* [Assigned task]: Restate word for word the lines from the one bearing "At what coordinates" through the end of the entries below, and leave every picture out.
[[ Given information, beginning ]]
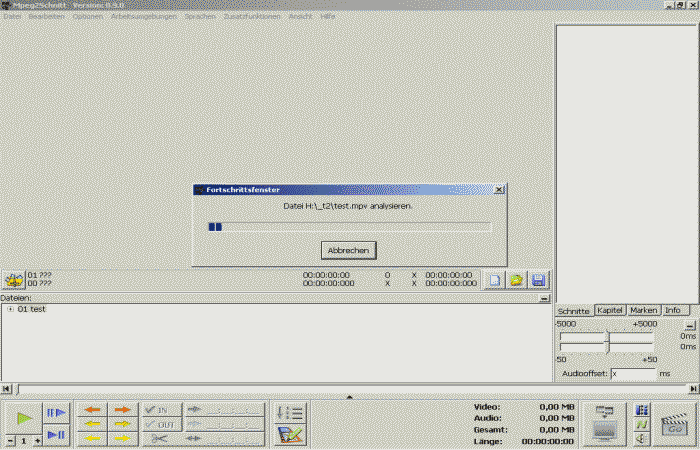This screenshot has width=700, height=450.
Task: Collapse the Dateien file list panel
Action: [543, 298]
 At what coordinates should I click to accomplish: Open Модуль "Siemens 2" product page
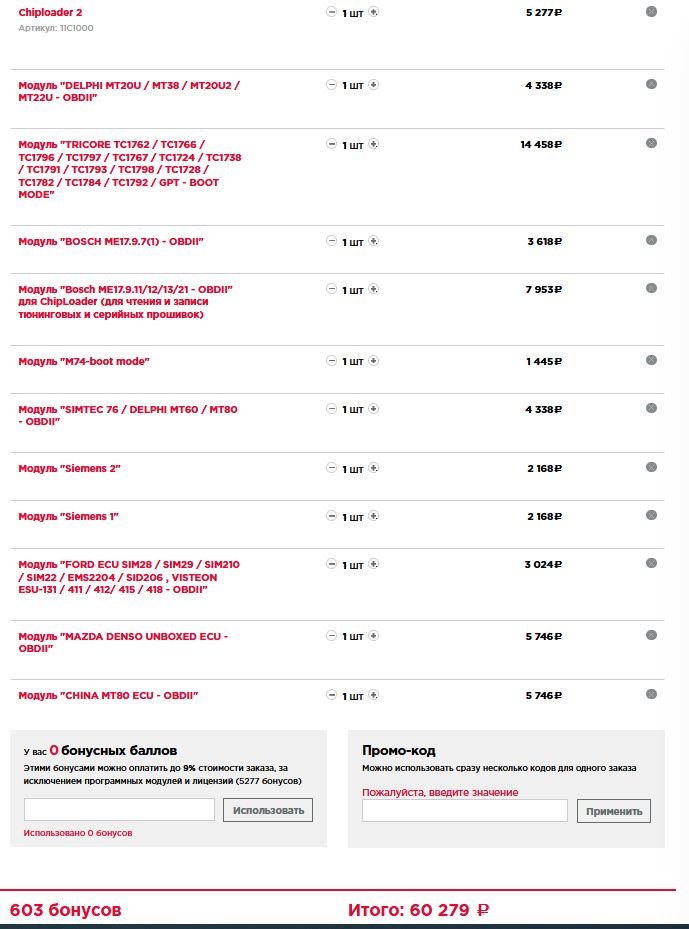coord(69,468)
[[ Given information, end ]]
* [Task answer]:
 At what coordinates should I click to accomplish: Open Модуль "Siemens 2" product page
coord(69,468)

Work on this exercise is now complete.